### Records for this exercise
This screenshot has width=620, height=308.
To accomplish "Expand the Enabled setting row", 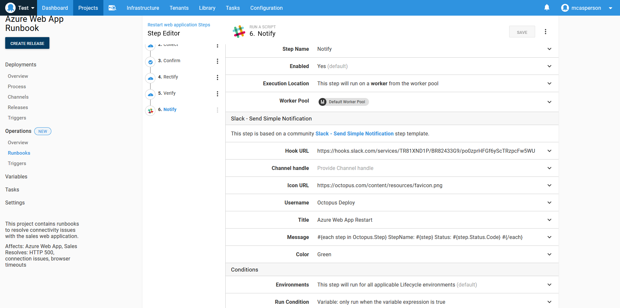I will 549,66.
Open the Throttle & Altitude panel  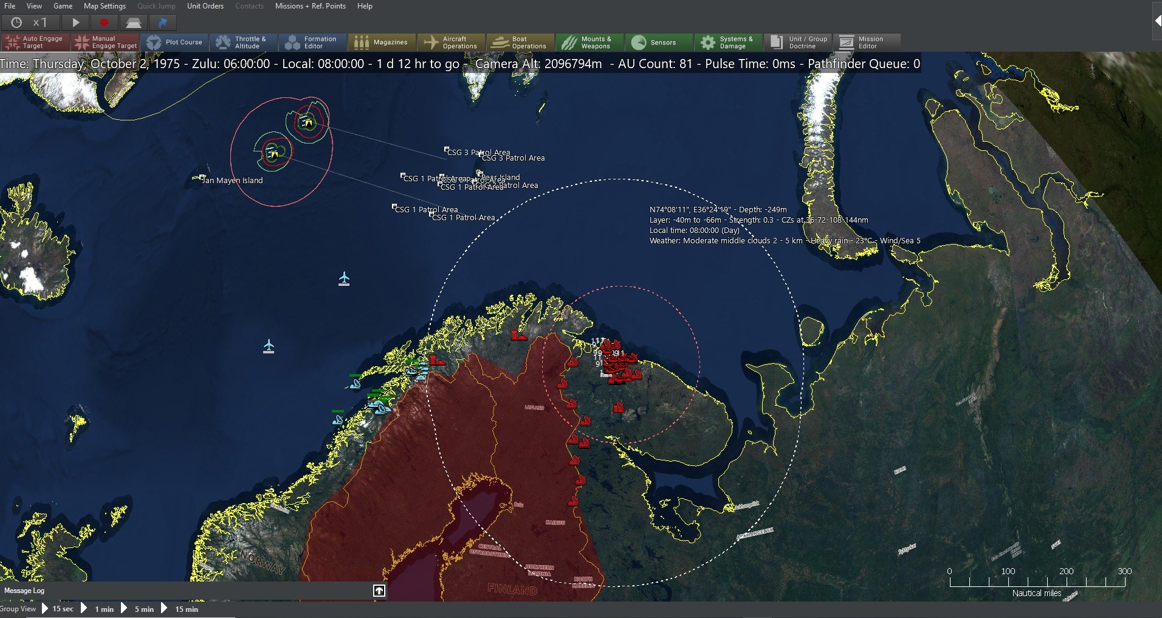[243, 43]
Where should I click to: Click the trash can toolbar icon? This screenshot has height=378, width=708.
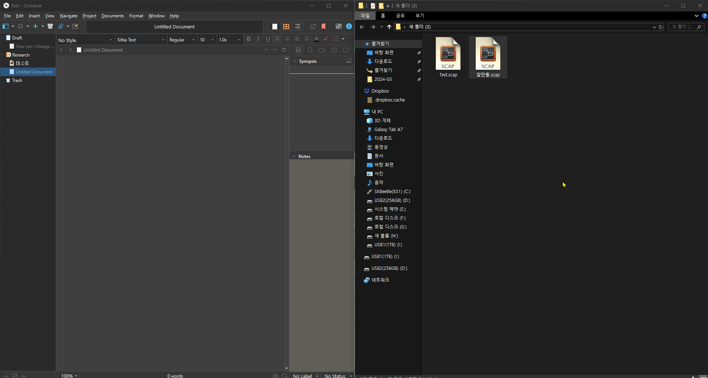(50, 26)
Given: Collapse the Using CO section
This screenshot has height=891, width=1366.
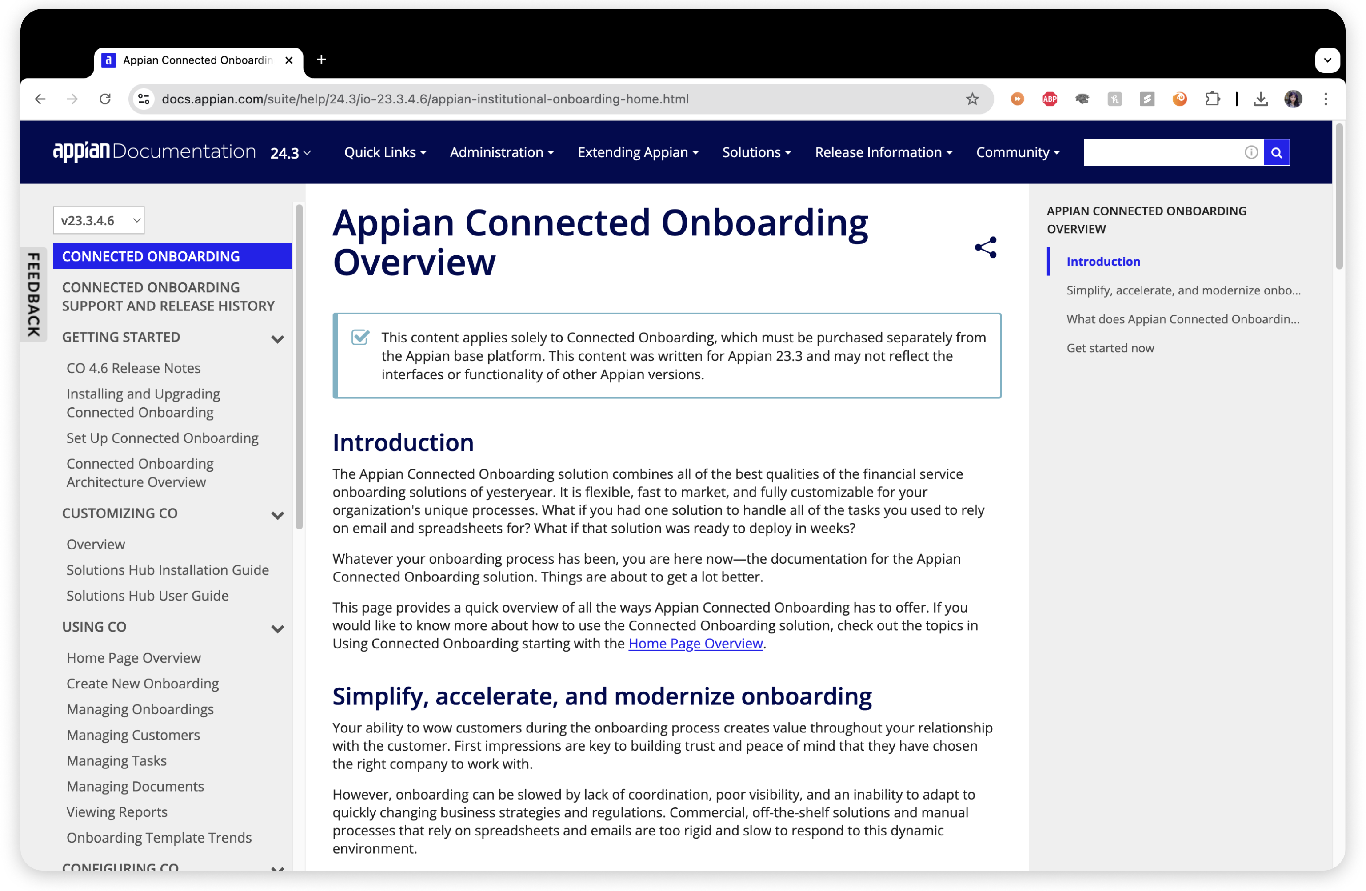Looking at the screenshot, I should click(x=277, y=629).
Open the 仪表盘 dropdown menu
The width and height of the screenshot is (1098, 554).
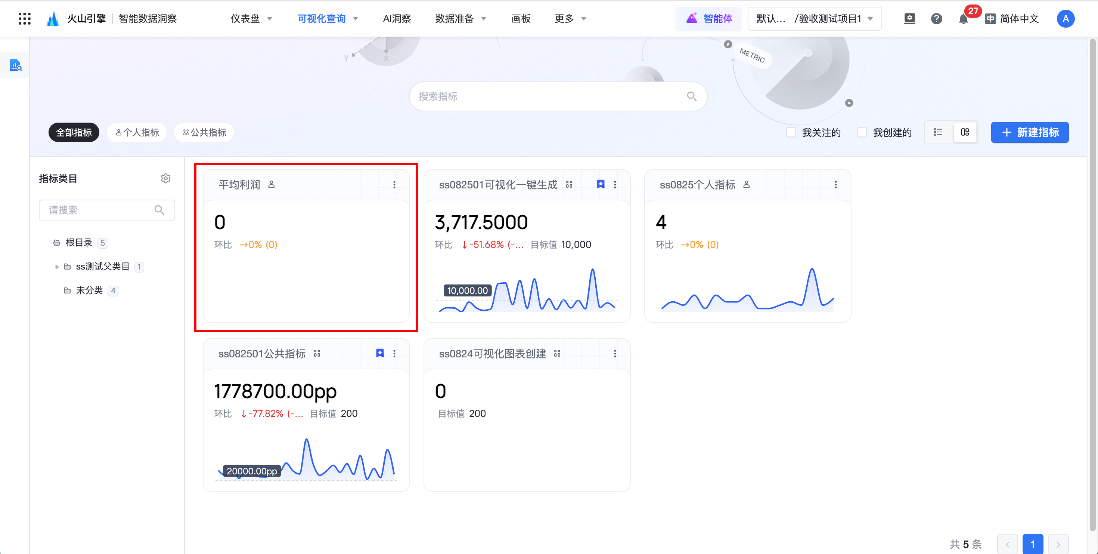click(x=251, y=19)
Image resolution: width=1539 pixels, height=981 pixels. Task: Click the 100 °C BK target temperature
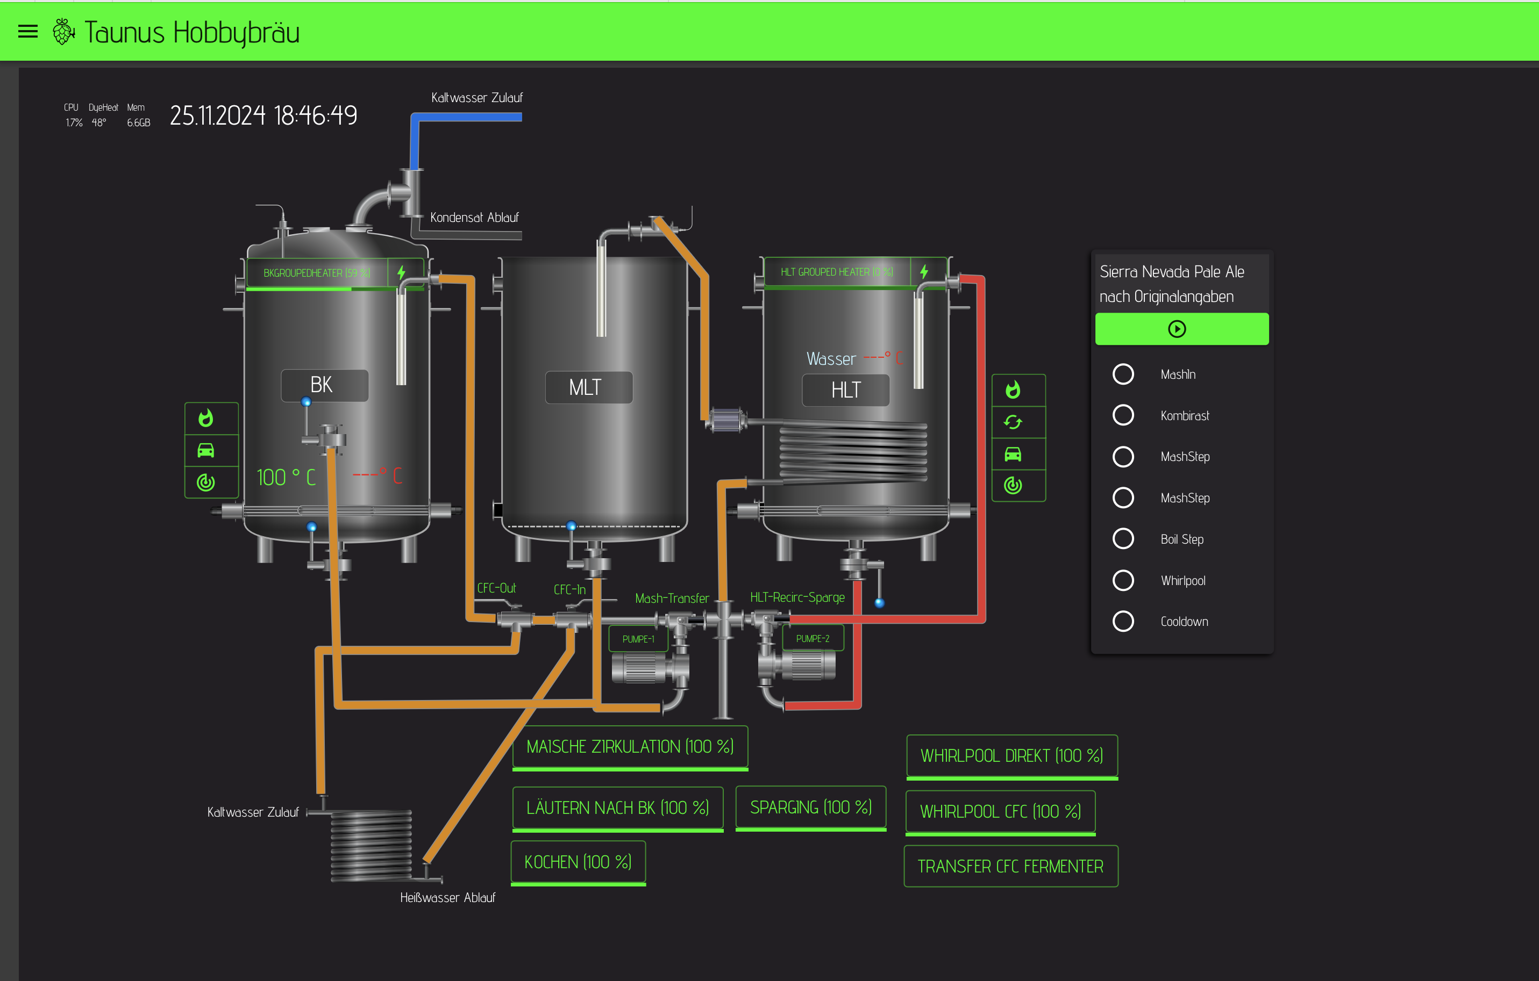(286, 478)
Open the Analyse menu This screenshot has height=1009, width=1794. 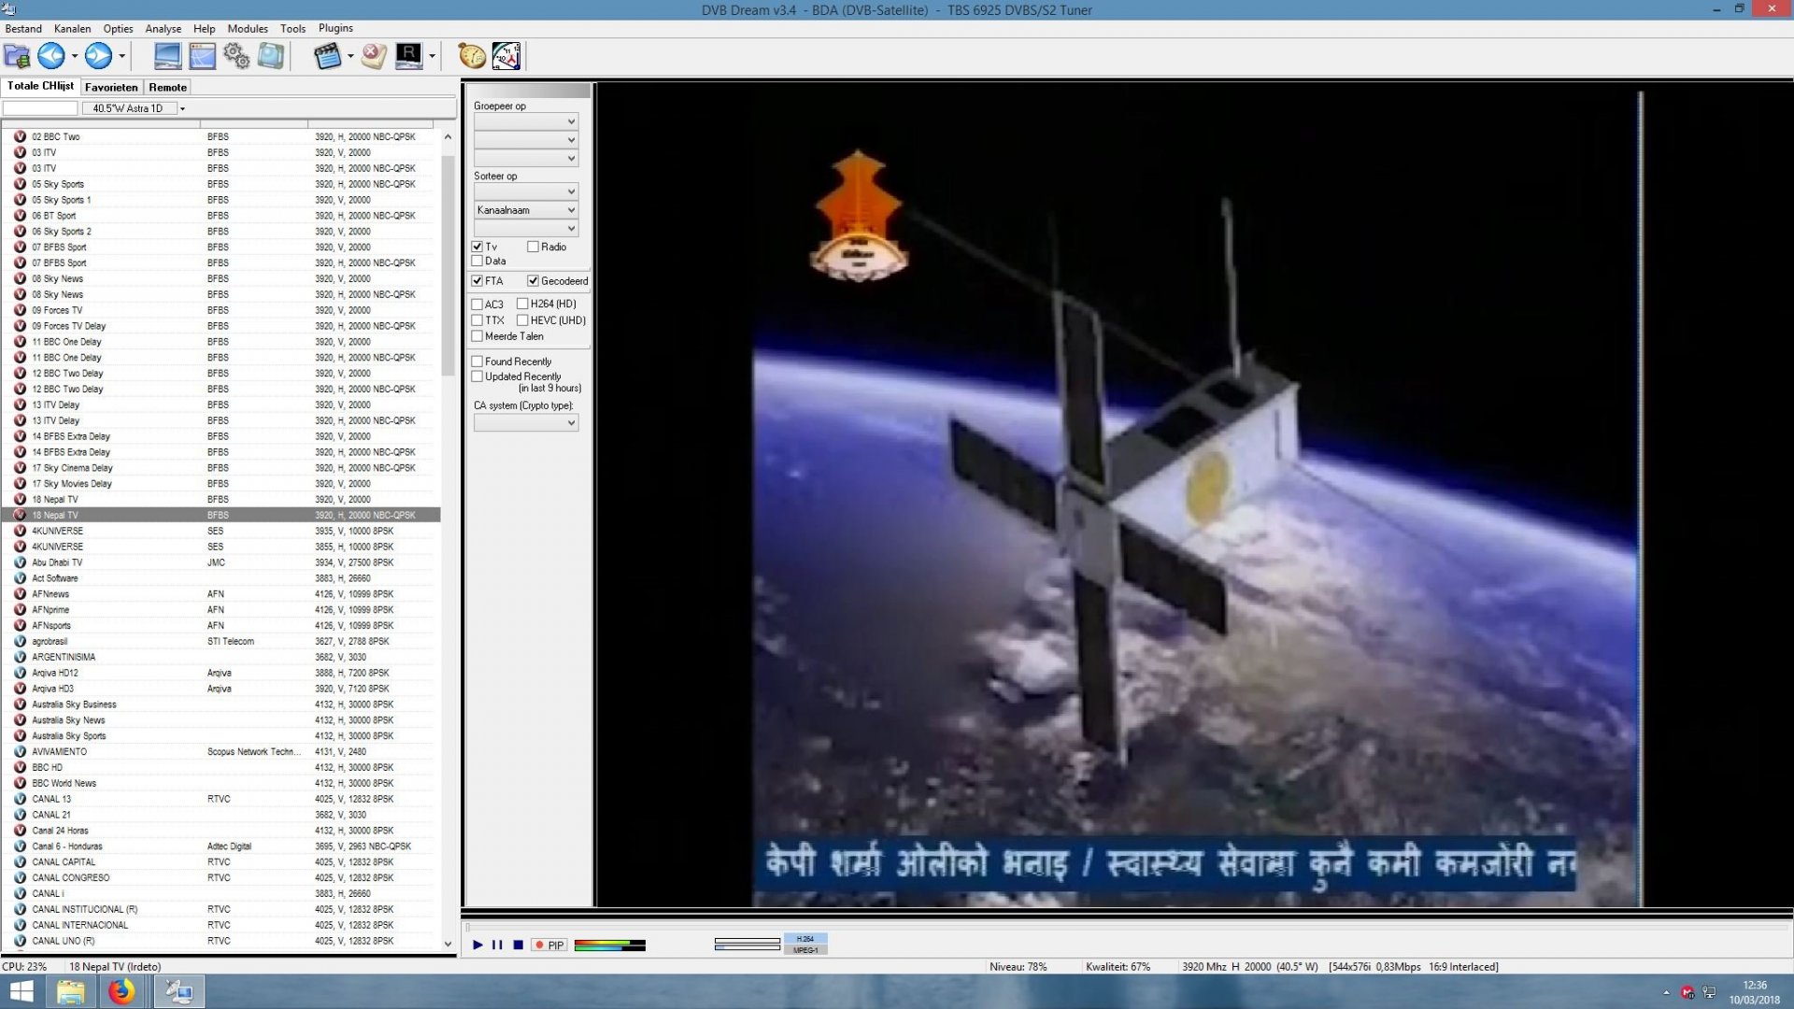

### Task description
Find the line that contains "The width and" and repeat it, along with every line after it to the end of the data, exactly; drop the pictures.

### Response for this exercise
The width and height of the screenshot is (1098, 554).
click(x=251, y=19)
Image resolution: width=1539 pixels, height=981 pixels. Task: Click the 100 °C BK target temperature
(286, 478)
Open the Analyse menu This screenshot has height=1009, width=1794. 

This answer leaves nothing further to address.